ジョシュアは、チラリとこちらを見て、またすぐ俯きながら「……だって、康は俺のだ。あいつが康にベタベタしてたから……」
ベタベタなんかしてないだろ。あの人、俺の主治医だし。ほかにも無関係な人まで倒れてたんだぞ。ありえないだろ。非常に冷たい声で言ってやると、分かりやすく、シュンとへこんでた。
………大きな犬か?一瞬、大きな耳と尻尾が見えたような気がするけど……。
「……俺はおまえのものじゃない」
念を押すように言うと、またちっさな声で「康は、俺の"運命の番"だ」と言うから、一瞬俺もドキッとしつつ、「はぁ?」と剣呑な声が出てしまう。
「いや、だって運命の番だったら、会った瞬間にお互いわかるって聞いたけど。
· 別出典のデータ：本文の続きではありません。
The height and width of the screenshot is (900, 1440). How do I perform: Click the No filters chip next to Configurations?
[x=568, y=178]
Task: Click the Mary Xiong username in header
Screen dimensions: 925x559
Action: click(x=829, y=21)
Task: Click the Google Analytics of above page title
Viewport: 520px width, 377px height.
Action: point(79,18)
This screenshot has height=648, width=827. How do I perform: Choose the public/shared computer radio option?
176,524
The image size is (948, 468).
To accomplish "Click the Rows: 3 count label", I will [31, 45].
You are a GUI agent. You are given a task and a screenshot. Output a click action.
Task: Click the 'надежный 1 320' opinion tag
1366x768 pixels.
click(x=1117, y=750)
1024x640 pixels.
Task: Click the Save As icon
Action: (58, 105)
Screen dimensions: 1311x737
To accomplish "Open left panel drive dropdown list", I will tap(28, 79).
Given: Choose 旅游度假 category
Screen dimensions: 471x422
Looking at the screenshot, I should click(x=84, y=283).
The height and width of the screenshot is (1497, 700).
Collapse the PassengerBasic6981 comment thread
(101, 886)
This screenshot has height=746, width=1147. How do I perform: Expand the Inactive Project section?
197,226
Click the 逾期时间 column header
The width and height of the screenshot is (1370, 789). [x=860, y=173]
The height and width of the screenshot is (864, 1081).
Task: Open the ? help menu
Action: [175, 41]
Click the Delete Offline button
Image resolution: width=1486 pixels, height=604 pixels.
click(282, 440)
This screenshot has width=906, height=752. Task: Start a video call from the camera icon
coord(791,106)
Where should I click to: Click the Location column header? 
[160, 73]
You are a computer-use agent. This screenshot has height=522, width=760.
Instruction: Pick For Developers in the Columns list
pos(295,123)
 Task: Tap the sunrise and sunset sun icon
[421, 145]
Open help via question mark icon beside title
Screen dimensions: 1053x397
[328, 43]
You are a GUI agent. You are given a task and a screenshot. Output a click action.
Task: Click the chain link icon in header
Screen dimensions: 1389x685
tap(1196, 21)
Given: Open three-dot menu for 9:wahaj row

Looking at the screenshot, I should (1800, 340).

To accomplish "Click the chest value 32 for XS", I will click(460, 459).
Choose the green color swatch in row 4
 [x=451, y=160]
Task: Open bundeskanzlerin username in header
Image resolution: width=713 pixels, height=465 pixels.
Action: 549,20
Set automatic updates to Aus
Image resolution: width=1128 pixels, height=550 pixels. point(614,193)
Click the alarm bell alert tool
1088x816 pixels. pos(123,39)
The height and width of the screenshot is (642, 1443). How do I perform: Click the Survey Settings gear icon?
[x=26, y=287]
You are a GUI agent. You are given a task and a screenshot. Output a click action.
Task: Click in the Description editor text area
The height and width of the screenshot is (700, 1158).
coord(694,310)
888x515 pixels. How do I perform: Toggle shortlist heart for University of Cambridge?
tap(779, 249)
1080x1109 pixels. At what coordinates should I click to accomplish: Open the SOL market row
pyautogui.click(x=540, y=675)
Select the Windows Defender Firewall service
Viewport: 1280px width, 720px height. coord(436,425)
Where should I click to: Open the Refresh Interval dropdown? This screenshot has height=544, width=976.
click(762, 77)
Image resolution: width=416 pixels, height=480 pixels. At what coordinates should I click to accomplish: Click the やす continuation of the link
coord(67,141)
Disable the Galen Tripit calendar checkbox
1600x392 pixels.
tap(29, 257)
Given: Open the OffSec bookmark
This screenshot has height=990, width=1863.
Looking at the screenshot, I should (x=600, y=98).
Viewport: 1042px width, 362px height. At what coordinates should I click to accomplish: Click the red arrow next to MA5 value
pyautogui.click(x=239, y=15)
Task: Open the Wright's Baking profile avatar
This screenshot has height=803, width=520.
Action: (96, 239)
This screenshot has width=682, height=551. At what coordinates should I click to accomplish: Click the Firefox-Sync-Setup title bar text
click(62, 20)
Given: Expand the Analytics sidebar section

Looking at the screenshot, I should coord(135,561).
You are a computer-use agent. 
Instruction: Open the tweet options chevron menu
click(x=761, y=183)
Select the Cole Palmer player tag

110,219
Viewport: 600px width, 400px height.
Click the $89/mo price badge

俺は特にあんたに何も感じないよ」
そう言うと、ジョシュアはすごく悲しそうに俺を見た。
「……それは、俺が……。でも、こんなつもりじゃなかったんだ……」
もうごちゃごちゃ言ってないで、はっきりしろ!と言うと、観念したように話し始めた。
「康とは、昔会ったことがあるんだ。康がまだすっごく小さい赤ちゃんだった頃。俺は7歳くらいだったかな。でも俺はひと目で"運命の番"だって分かった」
……俺が赤ん坊の頃から……? なんだかゾクリとするんだけど。
「でも俺たち幼すぎて、離れ離れになっちゃうだろうと思った。それでどうにかしようと思って、子どもながらにお前に暗示をかけたんだ」
「暗示……?」
「ある程度、大人になるとΩが発現するだろう。そして知らない誰かに番われたりしたら死ぬほど嫌だから、俺に出会うまではΩの第二性別が、出てこないようにって」
「そんなん出来るのか?」
「分からないけど、そんときは必死だったよ。できるかできないかじゃなくて、成功しないと困るから。ただなんとなく本能でやってみただけ。実際、こんなに上手く行くとは思わなかったし。俺のことも運命って分かんなくなるとはな……」はははと乾いた声で笑っていた。
いやいや俺、生まれた時からこいつにロックオンされてたってこと? いくら神様が丹精込めて創り上げたキレイな顔してるのに、言っていることは、この上なくヤバイ。こ…怖っ……
「ちなみに俺たちはどこで会ったんだ?」
「……康の親からは、何も聞いたことがない?」
「ないけど」
「それならば、俺から言えない」
なんだよ、それ!っと言って、むくれると、後ろから優しく腕を回されて抱きしめられた。そして首筋をクンクン嗅いでくる。犬かよ!!って引っ剥がそうと思っても、やっぱりというか当然というかめちゃくちゃ力が強い。
「康は、やっぱり甘くていい匂いがする……」
「やっ……やめろ!」
そうは言うものの、俺にもジョシュアの香りはしてきて……。香水とは違う……森の匂いのような爽やかな香りだ。くそう、イイ男でさらにいい匂いまでさせやがって……。
俺だって、身長は175センチあってそこそこ大きいはずなのに、何というか包み込まれるというか、すっぽりというか……。安心感があるのはなぜだ。
「そう言えば小川さんに言って、顔を見せるなって言ったはずなのに、なんで来たんだ」
「そんなの今日は、俺の仕事が休みだからに決まってるだろ」
「……。俺が中庭にいるってよくわかったな……」
「番の匂いは、すぐ分かるさ」
「……お前と番った覚えはないけど」
あはは……なんて俺の肩ごしに空気を震わせているジョシュアの気配に俺の頬が自然と緩んでいたのは秘密だ。